DATA FOR THIS TASK ▸
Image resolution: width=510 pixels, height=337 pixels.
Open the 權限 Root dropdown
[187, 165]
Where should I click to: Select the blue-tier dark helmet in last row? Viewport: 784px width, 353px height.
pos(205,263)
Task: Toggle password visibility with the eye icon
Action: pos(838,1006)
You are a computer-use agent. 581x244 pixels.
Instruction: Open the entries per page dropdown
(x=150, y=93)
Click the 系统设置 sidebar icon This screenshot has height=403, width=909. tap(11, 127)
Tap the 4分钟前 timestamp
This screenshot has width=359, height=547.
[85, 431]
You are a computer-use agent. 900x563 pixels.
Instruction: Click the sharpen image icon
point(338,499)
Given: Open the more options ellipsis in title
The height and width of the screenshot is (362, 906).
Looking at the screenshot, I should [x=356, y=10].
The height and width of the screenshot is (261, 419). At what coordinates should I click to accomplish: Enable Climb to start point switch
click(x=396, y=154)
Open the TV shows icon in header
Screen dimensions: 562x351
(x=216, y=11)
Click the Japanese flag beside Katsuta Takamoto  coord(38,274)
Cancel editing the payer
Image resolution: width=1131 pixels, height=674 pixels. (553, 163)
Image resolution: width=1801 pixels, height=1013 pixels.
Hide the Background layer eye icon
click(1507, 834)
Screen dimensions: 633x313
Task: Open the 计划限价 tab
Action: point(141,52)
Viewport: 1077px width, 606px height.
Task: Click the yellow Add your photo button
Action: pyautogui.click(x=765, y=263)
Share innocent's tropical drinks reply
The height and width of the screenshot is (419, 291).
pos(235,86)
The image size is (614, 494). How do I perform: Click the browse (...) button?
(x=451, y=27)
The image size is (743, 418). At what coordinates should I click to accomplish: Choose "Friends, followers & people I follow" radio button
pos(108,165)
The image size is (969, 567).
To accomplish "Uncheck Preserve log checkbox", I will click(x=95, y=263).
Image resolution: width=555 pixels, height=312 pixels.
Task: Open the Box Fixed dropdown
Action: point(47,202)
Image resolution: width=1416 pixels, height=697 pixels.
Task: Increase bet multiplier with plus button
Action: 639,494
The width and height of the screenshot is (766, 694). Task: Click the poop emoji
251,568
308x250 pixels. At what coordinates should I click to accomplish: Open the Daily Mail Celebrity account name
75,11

STATED EXERCISE ▸
Copy all the records above line for line, with no changes.

SOLUTION ▸
Image resolution: width=510 pixels, height=337 pixels.
Open the 權限 Root dropdown
[187, 165]
Where should I click to: Select the blue-tier dark helmet in last row? Viewport: 784px width, 353px height.
pos(205,263)
Task: Toggle password visibility with the eye icon
Action: pos(838,1006)
You are a computer-use agent. 581x244 pixels.
Instruction: Open the entries per page dropdown
(x=150, y=93)
Click the 系统设置 sidebar icon This screenshot has height=403, width=909. tap(11, 127)
Tap the 4分钟前 timestamp
This screenshot has width=359, height=547.
[85, 431]
You are a computer-use agent. 900x563 pixels.
Instruction: Click the sharpen image icon
point(338,499)
Given: Open the more options ellipsis in title
The height and width of the screenshot is (362, 906).
Looking at the screenshot, I should [x=356, y=10].
The height and width of the screenshot is (261, 419). At what coordinates should I click to accomplish: Enable Climb to start point switch
click(x=396, y=154)
Open the TV shows icon in header
Screen dimensions: 562x351
(x=216, y=11)
Click the Japanese flag beside Katsuta Takamoto  coord(38,274)
Cancel editing the payer
Image resolution: width=1131 pixels, height=674 pixels. (553, 163)
Image resolution: width=1801 pixels, height=1013 pixels.
Hide the Background layer eye icon
click(1507, 834)
Screen dimensions: 633x313
Task: Open the 计划限价 tab
Action: point(141,52)
Viewport: 1077px width, 606px height.
Task: Click the yellow Add your photo button
Action: pyautogui.click(x=765, y=263)
Share innocent's tropical drinks reply
The height and width of the screenshot is (419, 291).
pos(235,86)
The image size is (614, 494). How do I perform: Click the browse (...) button?
(x=451, y=27)
The image size is (743, 418). At what coordinates should I click to accomplish: Choose "Friends, followers & people I follow" radio button
pos(108,165)
The image size is (969, 567).
To accomplish "Uncheck Preserve log checkbox", I will click(x=95, y=263).
Image resolution: width=555 pixels, height=312 pixels.
Task: Open the Box Fixed dropdown
Action: point(47,202)
Image resolution: width=1416 pixels, height=697 pixels.
Task: Increase bet multiplier with plus button
Action: 639,494
The width and height of the screenshot is (766, 694). Task: Click the poop emoji
251,568
308x250 pixels. At what coordinates should I click to accomplish: Open the Daily Mail Celebrity account name
75,11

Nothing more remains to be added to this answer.